A. thaliana jar1-1 mutants display increased colonization by C. neoformans (VNI) at four and twelve days post infection (dpi). A. thaliana npr1-1 mutants display increased colonization to mixed C. neoformans infection at 4 and 12 days post-infection. Error bars represent CFUs + SEM.

Fig 3. Cryptococcus can colonize live Douglas fir and Western hemlock trees.

Scanning electron micrographs are shown of mixed mating strains of (A) Cryptococcus deneoformans (VNIV) producing filaments on Douglas fir trees, and (B) colonizing Eastern hemlock trees. Colonization of Cryptococcus neoformans (VNIV) on Douglas fir (C) or Western hemlock (D), and of C. deuterogattii (VGII) x C. gattii (VGI) on Douglas fir (E) or Hemlock (F) are shown. Scale bar = 5 μm.

Fig 4. Douglas fir and Eastern hemlock infection model at one week post infection.

(A) Top row displays Douglas fir inoculated with (A) C. deneoformans JEC21α, JEC20a, and JEC21α + JEC20a mixed; Middle row shows, C. neoformans H99α, KN99a, and H99α + KN99a mixture; Bottom row shows, C. deuterogattii (NIH312α), C. gattii (NIH194a), and NIH312α + NIH194a mixture. (B) Inoculated buds and needles predominantly appear green and healthy but some browning or loss of needles are observed for both individually inoculated strains and mated mixtures. (B) Left column shows, C. deneoformans JEC21α, JEC20a, and JEC21α + JEC20a mixed; Middle column under labeled control shows, C. neoformans H99α, KN99a, and H99α + KN99a mixture; and right column shows, C. deuterogattii (NIH312α), C. gattii (NIH194a), and NIH312α + NIH194a mixture.

Fig 5. Cryptococcus can infect conifers and shows progressive disease associated symptoms.

Conifer infection model at four weeks post-infection displays exacerbated needle browning, bud drooping, and needle dropping consistent with infection. Douglas fir (top row) and Eastern hemlock (bottom row) four weeks post inoculation with, (left column) C. deneoformans JEC21α, JEC20a, and JEC21α + JEC20a mixed; (middle column) C. neoformans H99α, KN99a, and H99α + KN99a mixture; (right column) C. bacillisporus (NIH312α), C. gattii (NIH194a), and NIH312α + NIH194a mixture. Douglas fir displays more plant infection symptoms in contrast to Eastern hemlock.

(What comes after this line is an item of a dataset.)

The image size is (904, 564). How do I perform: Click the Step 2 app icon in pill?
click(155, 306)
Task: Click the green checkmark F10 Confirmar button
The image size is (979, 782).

Fig 6. Conifer trees are susceptible to colonization by Cryptococcus.

Colony forming units (CFUs + SEM) at three weeks post-inoculation are shown. (A) Cryptococcus cells were recovered from Douglas fir and Eastern hemlock seedlings. C. neoformans was recovered from both Douglas fir and Eastern hemlock; however, recovery of C. deneoformans, C. gattii, C. bacillisporus, C. deuterogattii strains was inconsistent. In a plant infection trial, Douglas fir, Eucalyptus, and Mopane infection models were compared utilizing engineered strains containing various drug-resistant cassettes. Cryptococcus cells were recovered from Eucalyptus, Mopane, and Douglas fir infected with individual and mated strains. Error bars represent +SEM.

Fig 7. Cryptococcus can grow saprobically and mate on dead plant materials.

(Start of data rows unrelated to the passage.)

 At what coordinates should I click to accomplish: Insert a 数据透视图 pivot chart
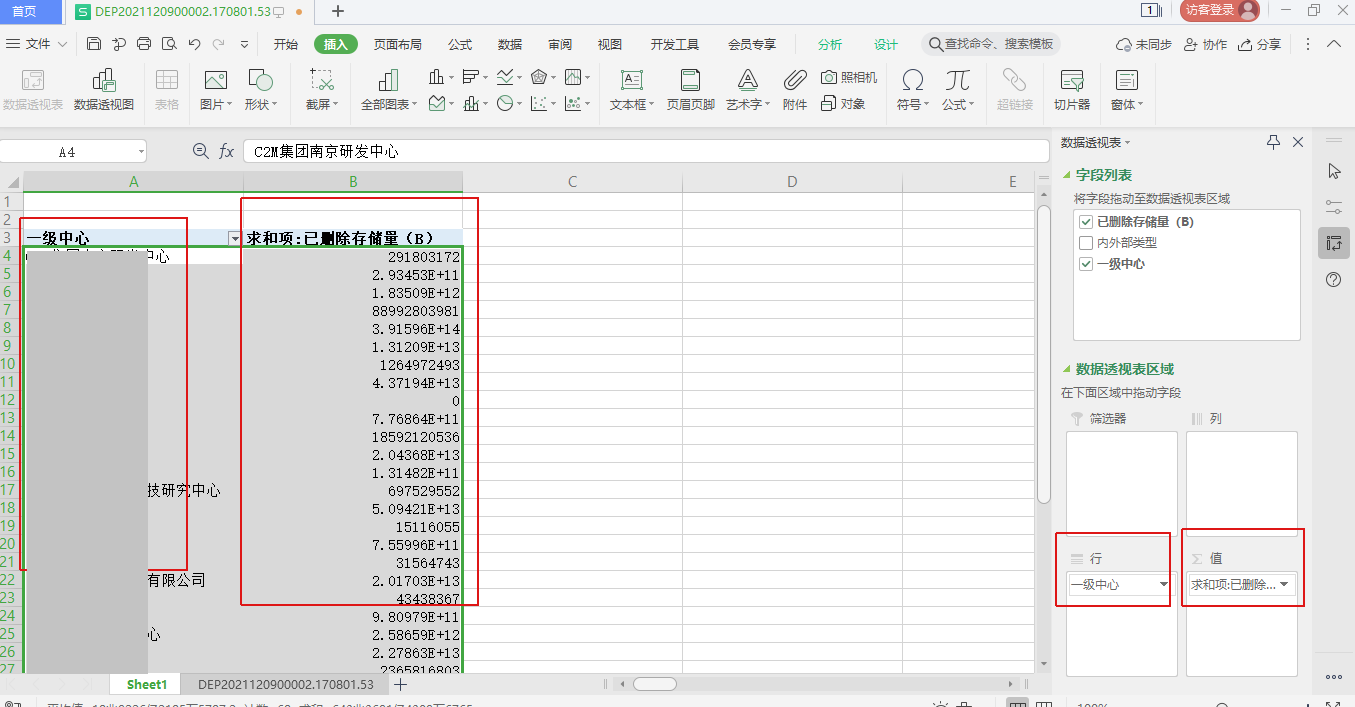coord(103,89)
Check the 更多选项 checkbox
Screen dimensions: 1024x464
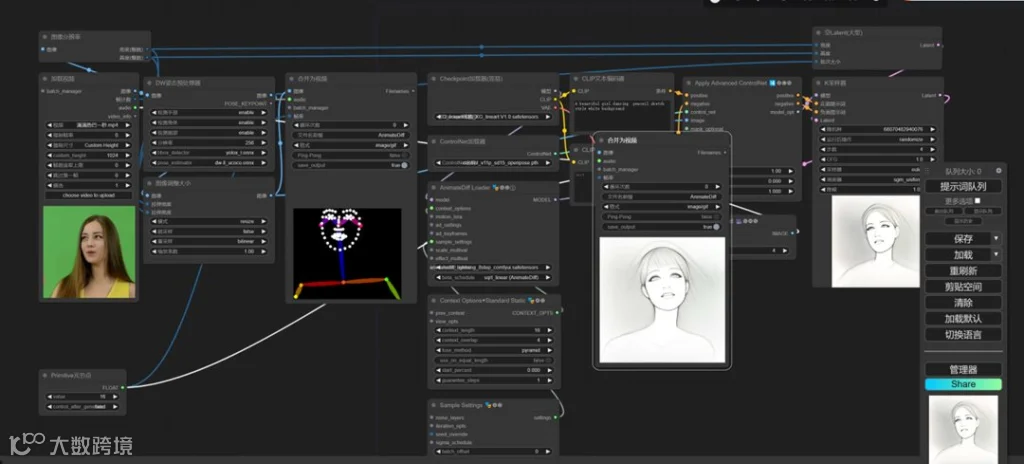click(977, 201)
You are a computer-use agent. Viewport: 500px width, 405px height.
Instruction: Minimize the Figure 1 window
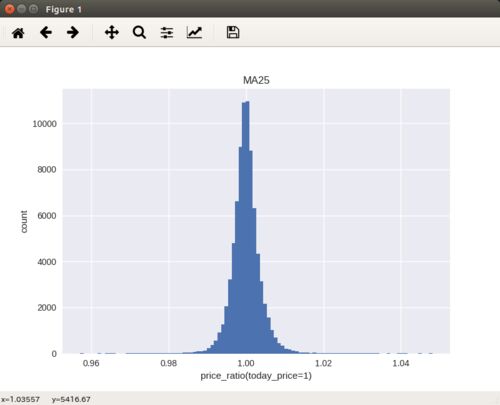[21, 9]
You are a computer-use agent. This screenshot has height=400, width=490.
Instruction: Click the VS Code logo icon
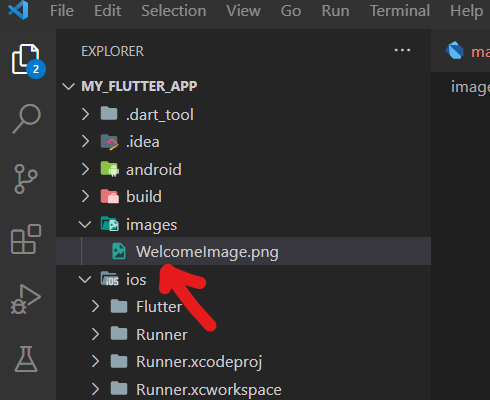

Scanning electron micrographs depict C. neoformans (VNI) displaying robust filamentation on sugar maple leaves (top row), northern white cedar needles (middle row) and long leaf pine needles (bottom row). Fused clamp connections are indicative of productive matings (arrow).

Fig 8. Enhanced mating of Cryptococcus is observed on plant material-based agars.

C. deneoformans and C. neoformans display filamentation (arrows) around the periphery of the colony on many types of plant-based agars at four weeks post inoculation. Mating and the production of basidia were confirmed (S7, S8, S9 and S10 Figs). Mating of C. bacillisporus x C. gattii was less prolific and was confirmed based on microscopic observation of hyphae, basidia, and spores. (S7, S8, S9 and S10 Figs). For C. bacillisporus x C. gattii arrows highlight detectable areas of filamentation with confirmation by light microscopy.

Fig 9. Strain dependent changes in the virulence of Cryptococcus as a result of passage on plant-based agars are depicted.

Kaplan-Meier survival curves of nine Cryptococcus strains grown on Arabidopsis agar are shown. C. bacillisporus NIH312 (E) demonstrated reduced virulence and C. neoformans A1-22 (H) displayed increased virulence following one week of growth on Arabidopsis plant agar. No significant differences were observed between YPD agar and Arabidopsis agar for any other strain.